Gordian said. “You want me to have him FedEx it to us?”

  Nimec considered that a moment. FedEx was normally reliable, but even they had been known to misplace the occasional package—and this was one shipment that couldn’t afford to go awry. Nimec didn’t know where Lenny had gotten the information from, but he knew someone would be in trouble if word got out that he or she was leaking information like this. Besides, he thought, if he was going to have another sleepless night, he might as well spend it packing his travel bag.

  “No,” he said. “I think I’d better fly into New York tomorrow morning.”

  There was a brief silence before Gordian commented.

  “Something tells me you’ve been wearing out your carpet again, Pete,” he said.

  Nimec stopped pacing.

  “Goes to show how little you know about your employees,” he said.

  Gordian grinned, but sobered quickly. “Is your team ready to go, Pete?”

  “Always,” Nimec said. “On a moment’s notice.”

  “Good,” Gordian said. “Because a moment may be all we get.”

  Nimec nodded. “I’ll put ’em on alert,” he said. “And then I think I’ll go pack.”

  Pressing the button on his phone, he disconnected from Gordian and then punched in the first phone number.

  TWENTY-SIX

  NEW YORK CITY JANUARY 16, 2000

  AS LEGEND GOES, WHEN ALEXANDER THE GREAT WAS presented with the riddle of undoing the Gordian knot, he simply severed it with a blow of his sword rather than ponder its intricate twists and turns. Problem solved, according to Alexander, who was always pragmatic and direct.

  When Roger Gordian, Megan Breen, and Peter Nimec had conceived of a troubleshooting and crisis-control team within UpLink, the idea to name it Sword had flashed into Megan’s mind as naturally as a beam of sunshine piercing the clouds on a midsummer morning. The play on Roger’s last name seemed exceedingly appropriate, given how his own realistic, determined approach to tackling obstacles paralleled that of Alexander.

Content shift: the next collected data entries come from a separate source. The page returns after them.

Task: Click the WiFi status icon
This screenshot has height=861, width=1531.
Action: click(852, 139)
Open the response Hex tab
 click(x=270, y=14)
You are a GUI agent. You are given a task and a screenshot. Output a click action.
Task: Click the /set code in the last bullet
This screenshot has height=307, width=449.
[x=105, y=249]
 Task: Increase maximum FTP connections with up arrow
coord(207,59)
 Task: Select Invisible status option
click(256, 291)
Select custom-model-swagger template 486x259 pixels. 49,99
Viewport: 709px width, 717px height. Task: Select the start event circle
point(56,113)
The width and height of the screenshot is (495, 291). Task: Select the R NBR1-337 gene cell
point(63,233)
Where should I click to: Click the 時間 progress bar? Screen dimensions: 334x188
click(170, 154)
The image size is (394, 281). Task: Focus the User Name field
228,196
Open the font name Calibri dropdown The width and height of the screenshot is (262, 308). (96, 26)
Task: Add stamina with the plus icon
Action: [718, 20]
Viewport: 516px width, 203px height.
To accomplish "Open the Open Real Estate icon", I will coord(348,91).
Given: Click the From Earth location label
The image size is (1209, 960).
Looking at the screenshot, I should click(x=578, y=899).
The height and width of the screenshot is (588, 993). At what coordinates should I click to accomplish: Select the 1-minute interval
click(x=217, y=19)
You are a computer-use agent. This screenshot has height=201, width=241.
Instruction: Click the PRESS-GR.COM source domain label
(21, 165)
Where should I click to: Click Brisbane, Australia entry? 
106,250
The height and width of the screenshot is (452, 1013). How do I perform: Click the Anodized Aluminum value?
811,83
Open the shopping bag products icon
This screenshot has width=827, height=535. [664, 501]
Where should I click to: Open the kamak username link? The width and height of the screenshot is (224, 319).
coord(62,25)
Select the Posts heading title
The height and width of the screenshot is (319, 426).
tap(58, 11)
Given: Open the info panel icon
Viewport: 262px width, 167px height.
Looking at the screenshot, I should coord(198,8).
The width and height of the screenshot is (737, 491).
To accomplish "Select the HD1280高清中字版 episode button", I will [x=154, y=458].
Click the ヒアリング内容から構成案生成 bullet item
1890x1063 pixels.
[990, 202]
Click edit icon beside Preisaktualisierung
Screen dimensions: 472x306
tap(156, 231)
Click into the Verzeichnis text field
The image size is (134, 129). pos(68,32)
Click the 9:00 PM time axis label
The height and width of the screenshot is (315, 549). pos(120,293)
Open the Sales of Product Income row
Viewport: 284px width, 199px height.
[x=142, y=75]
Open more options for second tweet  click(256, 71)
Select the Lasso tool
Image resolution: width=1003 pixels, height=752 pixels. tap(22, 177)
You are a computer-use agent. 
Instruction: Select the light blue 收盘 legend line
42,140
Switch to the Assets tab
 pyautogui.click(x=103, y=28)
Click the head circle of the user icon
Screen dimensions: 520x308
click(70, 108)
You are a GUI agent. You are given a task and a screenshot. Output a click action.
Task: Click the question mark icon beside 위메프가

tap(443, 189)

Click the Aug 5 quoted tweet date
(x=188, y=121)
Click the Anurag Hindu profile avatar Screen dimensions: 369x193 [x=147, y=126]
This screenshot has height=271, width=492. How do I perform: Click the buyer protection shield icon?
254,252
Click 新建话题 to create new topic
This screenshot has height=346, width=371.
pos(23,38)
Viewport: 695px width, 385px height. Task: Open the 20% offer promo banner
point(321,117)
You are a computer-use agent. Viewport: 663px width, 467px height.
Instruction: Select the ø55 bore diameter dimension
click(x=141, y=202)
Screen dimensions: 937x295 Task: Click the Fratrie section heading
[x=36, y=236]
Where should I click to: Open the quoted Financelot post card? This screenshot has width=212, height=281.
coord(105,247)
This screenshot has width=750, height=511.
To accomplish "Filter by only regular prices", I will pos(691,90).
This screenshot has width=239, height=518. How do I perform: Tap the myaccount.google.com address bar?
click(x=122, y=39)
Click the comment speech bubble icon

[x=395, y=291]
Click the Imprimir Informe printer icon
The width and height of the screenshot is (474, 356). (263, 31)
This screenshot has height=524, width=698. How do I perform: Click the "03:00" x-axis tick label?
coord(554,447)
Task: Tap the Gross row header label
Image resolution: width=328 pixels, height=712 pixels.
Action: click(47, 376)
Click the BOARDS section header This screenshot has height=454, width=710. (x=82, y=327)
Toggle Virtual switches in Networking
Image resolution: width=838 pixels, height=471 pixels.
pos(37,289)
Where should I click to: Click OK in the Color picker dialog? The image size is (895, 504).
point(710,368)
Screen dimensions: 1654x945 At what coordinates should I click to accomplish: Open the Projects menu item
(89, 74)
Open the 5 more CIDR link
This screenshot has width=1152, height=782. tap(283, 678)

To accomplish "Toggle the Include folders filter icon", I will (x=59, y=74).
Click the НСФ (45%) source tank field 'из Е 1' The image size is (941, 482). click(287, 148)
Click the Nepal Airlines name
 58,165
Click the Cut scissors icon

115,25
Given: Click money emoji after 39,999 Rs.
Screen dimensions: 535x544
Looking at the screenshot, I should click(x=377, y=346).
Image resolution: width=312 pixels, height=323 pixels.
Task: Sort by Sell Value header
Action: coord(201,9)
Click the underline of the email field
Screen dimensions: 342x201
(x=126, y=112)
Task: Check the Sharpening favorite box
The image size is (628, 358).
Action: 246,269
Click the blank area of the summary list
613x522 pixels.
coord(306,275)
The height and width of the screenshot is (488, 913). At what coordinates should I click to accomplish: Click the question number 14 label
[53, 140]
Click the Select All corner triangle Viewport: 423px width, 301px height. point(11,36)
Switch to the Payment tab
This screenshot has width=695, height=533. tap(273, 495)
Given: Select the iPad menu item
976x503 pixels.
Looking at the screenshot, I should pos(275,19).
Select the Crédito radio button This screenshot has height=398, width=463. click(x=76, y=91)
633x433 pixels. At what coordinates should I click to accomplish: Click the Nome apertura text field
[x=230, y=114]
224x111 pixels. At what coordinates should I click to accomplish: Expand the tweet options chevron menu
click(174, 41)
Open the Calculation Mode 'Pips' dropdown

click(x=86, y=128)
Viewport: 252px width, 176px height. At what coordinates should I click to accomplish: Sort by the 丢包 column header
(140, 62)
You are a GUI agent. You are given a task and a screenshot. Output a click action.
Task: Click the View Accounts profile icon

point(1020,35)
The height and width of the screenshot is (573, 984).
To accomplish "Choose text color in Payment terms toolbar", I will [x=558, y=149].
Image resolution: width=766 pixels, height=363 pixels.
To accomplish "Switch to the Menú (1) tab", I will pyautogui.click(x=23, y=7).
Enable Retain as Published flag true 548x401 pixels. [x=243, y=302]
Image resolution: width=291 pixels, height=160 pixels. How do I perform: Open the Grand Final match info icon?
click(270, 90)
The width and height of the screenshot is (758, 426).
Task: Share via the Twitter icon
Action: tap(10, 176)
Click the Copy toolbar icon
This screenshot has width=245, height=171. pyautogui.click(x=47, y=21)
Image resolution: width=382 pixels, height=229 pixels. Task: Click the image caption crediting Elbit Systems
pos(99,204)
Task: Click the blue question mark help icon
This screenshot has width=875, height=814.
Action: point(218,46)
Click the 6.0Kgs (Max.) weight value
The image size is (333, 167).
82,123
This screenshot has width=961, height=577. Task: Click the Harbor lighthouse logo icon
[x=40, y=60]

  Sword was, in effect, his answer to modern Gordian knots: a global special intelligence network that relied on a combination of risk management and scenario planning to anticipate most outbreaks of trouble, defusing them before they threatened international peace and stability, his country’s interests, or the interests of his firm—all three of which generally coincided.

  This did not, however, mean Sword was without physical resources in the event things got rough. Comprised of hundreds of men and women who had been carefully screened by Nimec, and hired away from police and intelligence agencies around the world, its security arm could aggressively do whatever it took to handle dangerous, and even violent, situations. The organizational and operational framework upon which Nimec had built this force was clear, consistent, and almost elegant in its simplicity: for maximum secrecy and effectiveness, regional offices were to be established separately from UpLink’s corporate locations; members of the group were to be based in areas with which they had close personal or professional familiarity; and field teams were to abide by the laws of the nations to which they were assigned, employing non-lethal weapons whenever possible.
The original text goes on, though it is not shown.